**What is asked**
Set down, word for word, everything from "2017–2022 research project" down to "of Fribourg, Switzerland." in the Locus Ludi text below.

-- start Excerpted text --

= Locus Ludi =

2017–2022 research project

Locus Ludi is a five-year 2017-2022 research project on play and games in Graeco-Roman Antiquity sponsored and financed by the European Research Council (ERC) under the European Union's Horizon 2020 research and innovation programme. The project is headed by Professor of Classical Studies Véronique Dasen, University of Fribourg, Switzerland.

== Project Summary ==
The goal of project is to study the historical and anthropological dimension of games and toys in Antiquity. A team of researchers has been put in place in order to search all available primary sources such as literature, archaeological, and iconographic material relating to games and toys in antiquity. It is the first time this field is researched by a multidisciplinary team in Europe.

-- end Excerpted text --
-- start Given material --

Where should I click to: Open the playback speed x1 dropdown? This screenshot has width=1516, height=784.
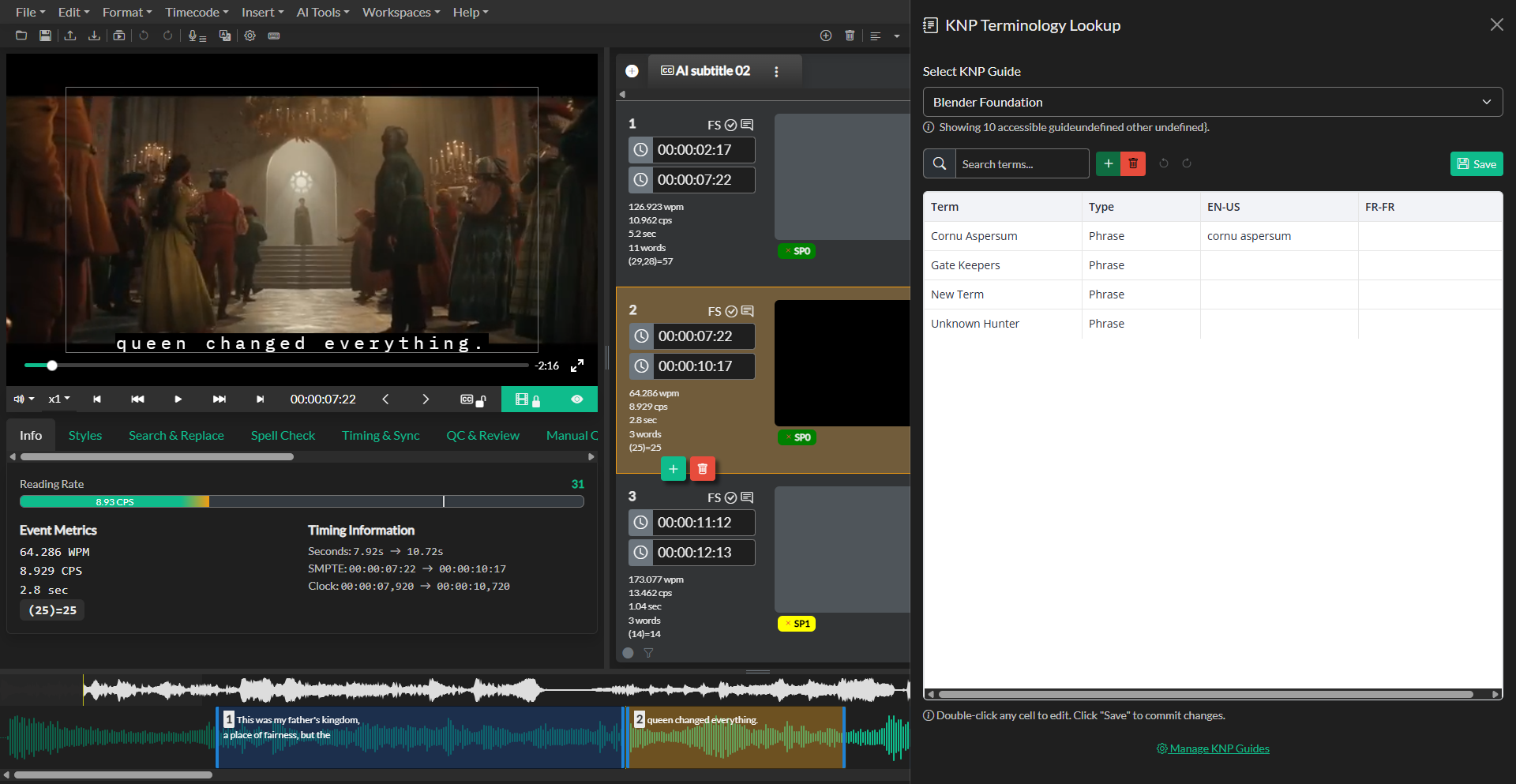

-- end Given material --

**Answer to this task**
2017–2022 research project

Locus Ludi is a five-year 2017-2022 research project on play and games in Graeco-Roman Antiquity sponsored and financed by the European Research Council (ERC) under the European Union's Horizon 2020 research and innovation programme. The project is headed by Professor of Classical Studies Véronique Dasen, University of Fribourg, Switzerland.